* Task description
In the records below, find the line that contains "Click the Render View clapboard icon". Retype that line and all the lines after it through the end, leaving out the pictures.
- - -
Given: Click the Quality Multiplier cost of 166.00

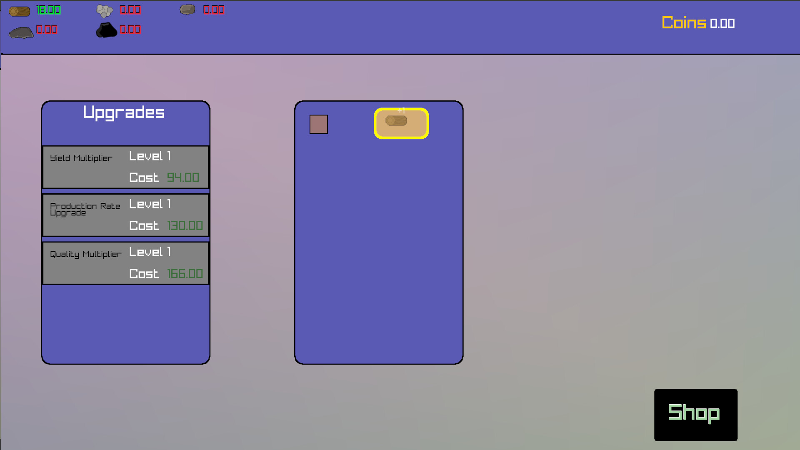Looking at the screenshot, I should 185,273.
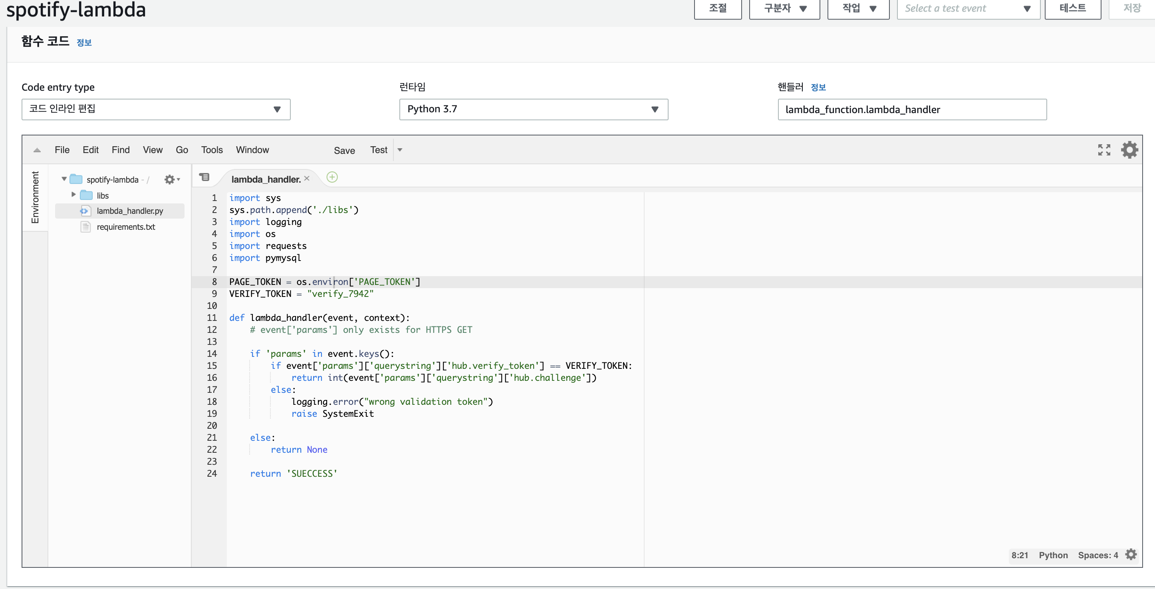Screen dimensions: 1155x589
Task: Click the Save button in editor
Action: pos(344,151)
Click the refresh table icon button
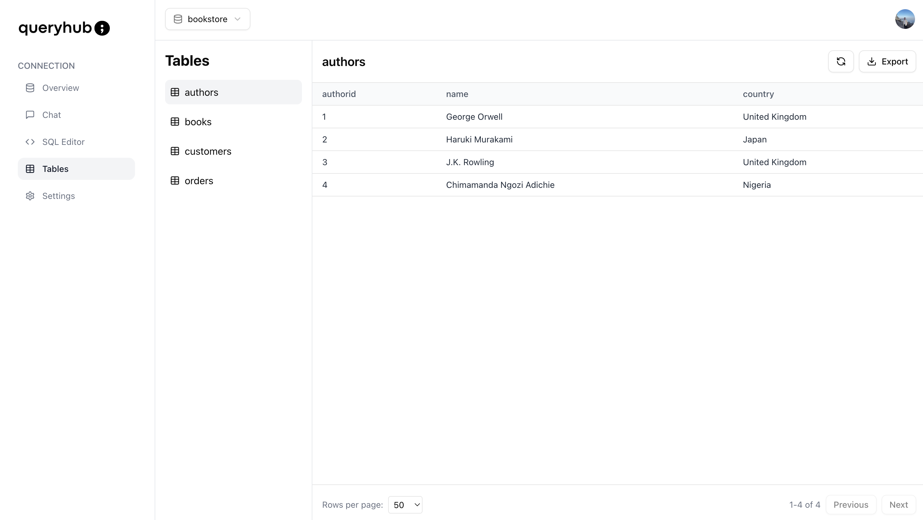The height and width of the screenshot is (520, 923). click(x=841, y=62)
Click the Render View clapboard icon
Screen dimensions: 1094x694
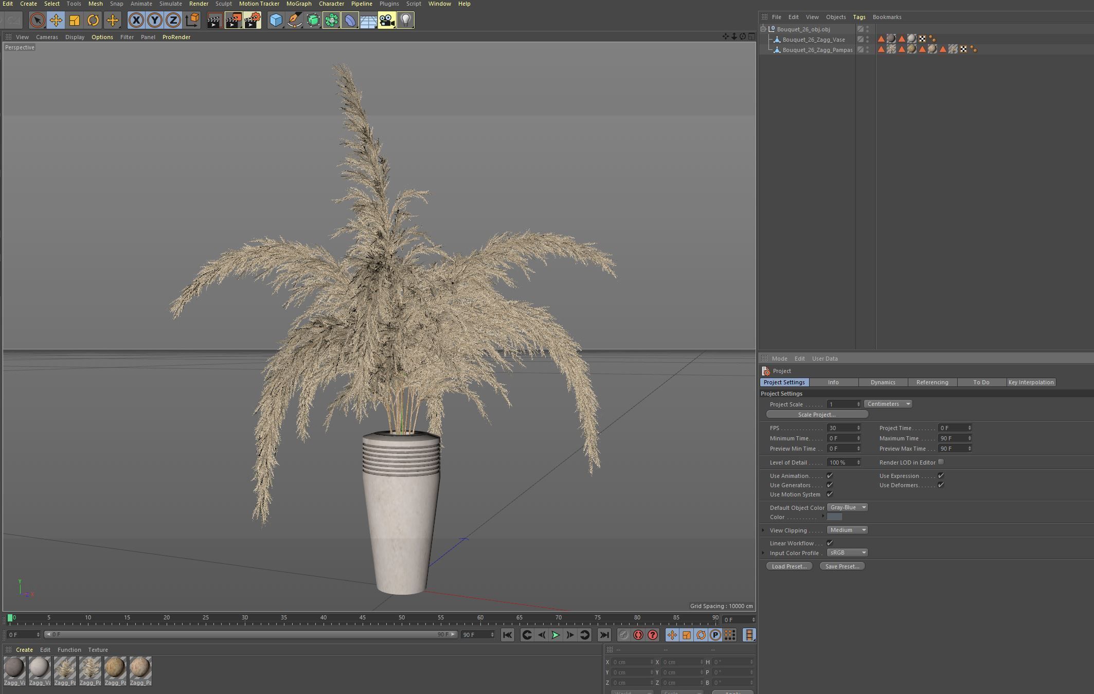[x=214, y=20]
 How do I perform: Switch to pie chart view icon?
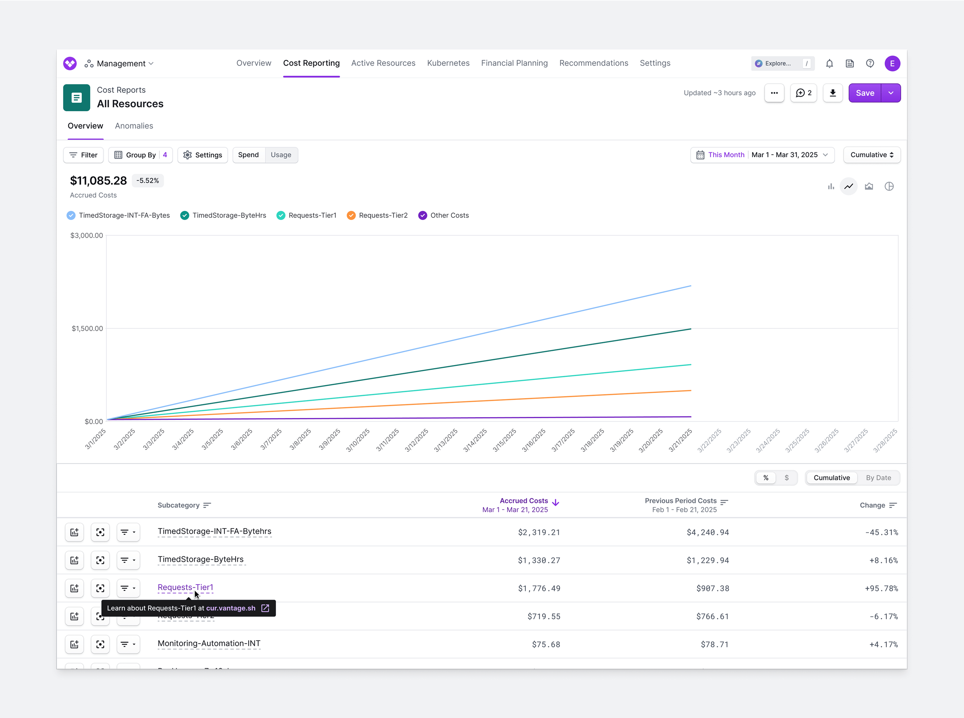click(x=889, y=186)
- - -
* The completed task
Click the Render View clapboard icon
Screen dimensions: 1094x694
[x=214, y=20]
 How do I perform: Switch to pie chart view icon?
click(x=889, y=186)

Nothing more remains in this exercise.